--- DATA FOR THE TASK Enclosed Below ---

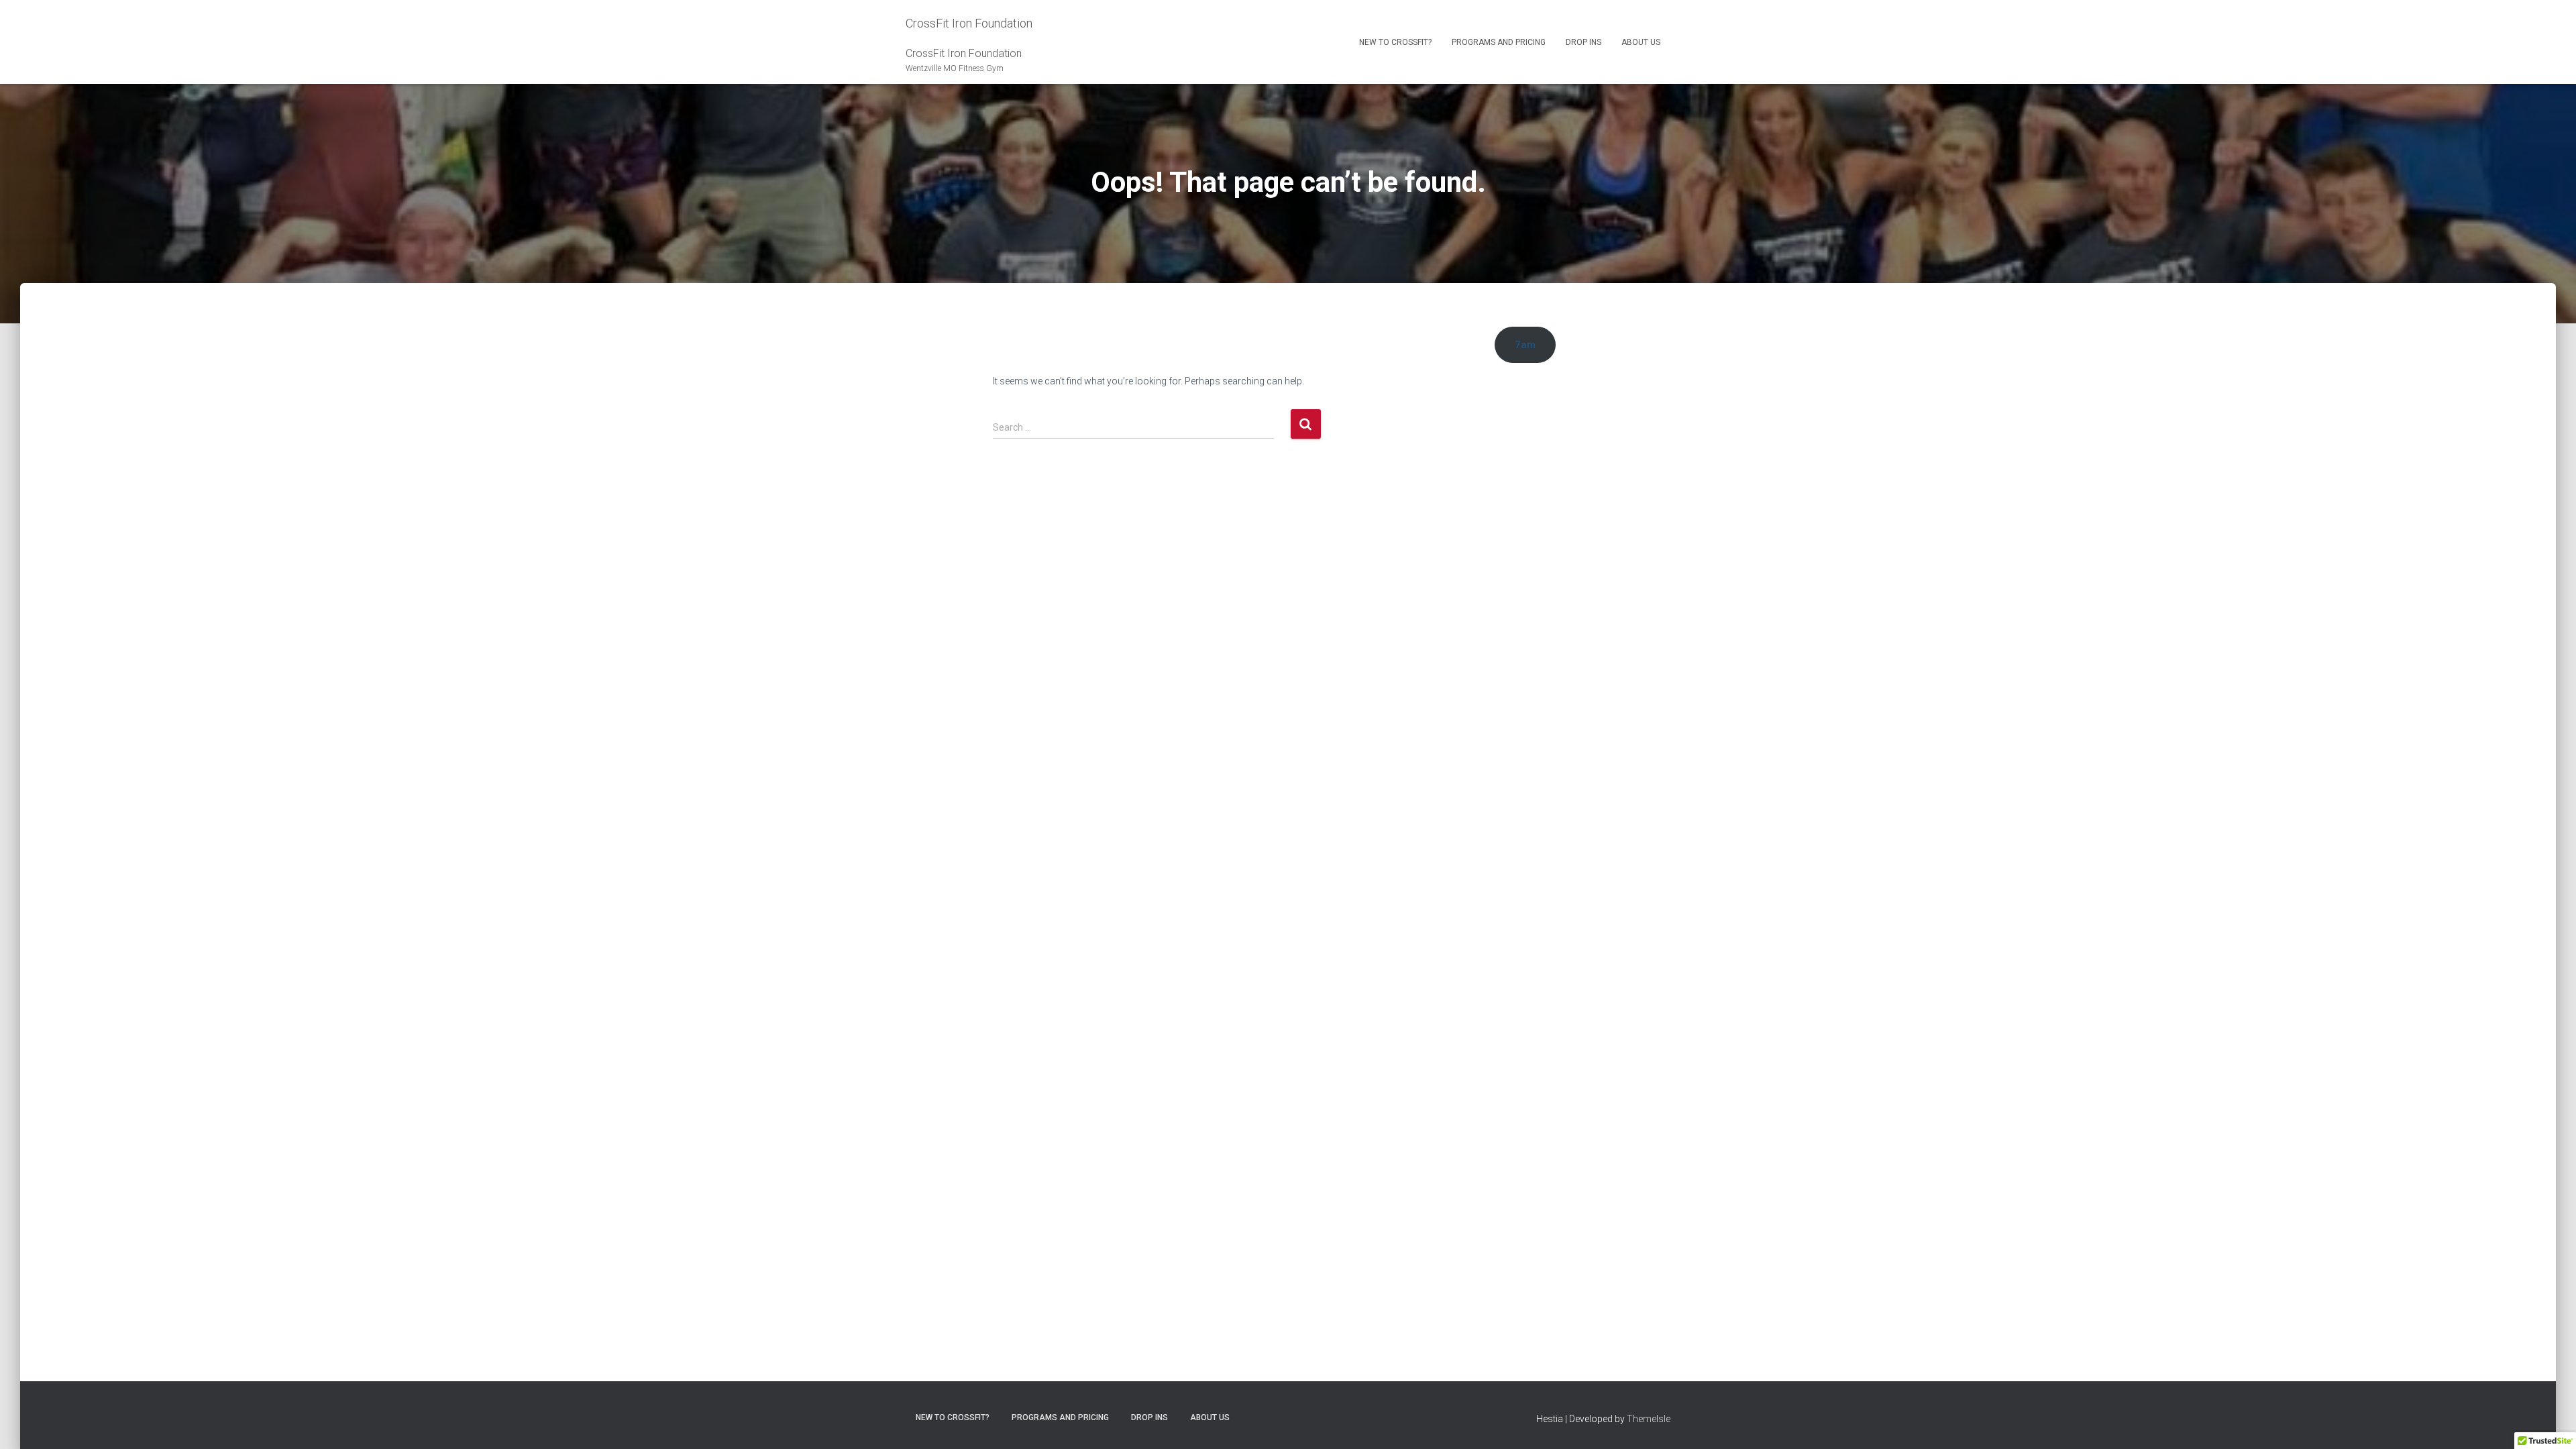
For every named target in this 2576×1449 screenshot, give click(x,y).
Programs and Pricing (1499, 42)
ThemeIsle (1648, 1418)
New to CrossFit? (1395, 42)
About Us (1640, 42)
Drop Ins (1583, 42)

--- End of Enclosed DATA FOR THE TASK ---

▶ [ACTION ITEM]:
Copy exactly the lines running from the one that contains "Programs and Pricing (1499, 42)" to the end of the material, both ends included.

▶ [OUTPUT FOR THIS TASK]:
Programs and Pricing (1499, 42)
ThemeIsle (1648, 1418)
New to CrossFit? (1395, 42)
About Us (1640, 42)
Drop Ins (1583, 42)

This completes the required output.